Work required ▸ When the word "Promo" appears in a line of the data below, list that line.

Supplied data ▸
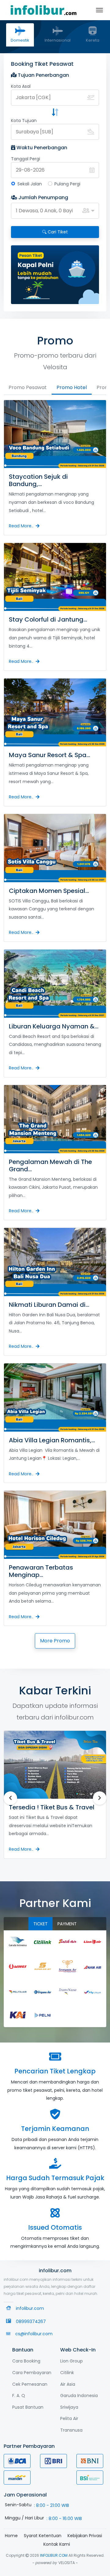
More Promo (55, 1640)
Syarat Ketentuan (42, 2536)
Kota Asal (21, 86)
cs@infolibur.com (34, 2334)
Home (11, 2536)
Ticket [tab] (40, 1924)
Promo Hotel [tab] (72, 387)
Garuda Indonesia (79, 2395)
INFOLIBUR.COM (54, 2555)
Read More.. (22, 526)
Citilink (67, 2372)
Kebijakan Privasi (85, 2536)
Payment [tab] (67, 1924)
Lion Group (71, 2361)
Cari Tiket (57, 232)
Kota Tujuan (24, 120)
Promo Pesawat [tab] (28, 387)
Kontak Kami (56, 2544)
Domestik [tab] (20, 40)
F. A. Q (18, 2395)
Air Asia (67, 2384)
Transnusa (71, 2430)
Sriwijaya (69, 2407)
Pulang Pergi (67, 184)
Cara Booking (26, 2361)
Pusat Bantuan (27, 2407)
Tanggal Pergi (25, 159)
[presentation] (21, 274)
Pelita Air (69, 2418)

Exercise result ▸
More Promo (55, 1640)
Promo Hotel [tab] (72, 387)
Promo Pesawat [tab] (28, 387)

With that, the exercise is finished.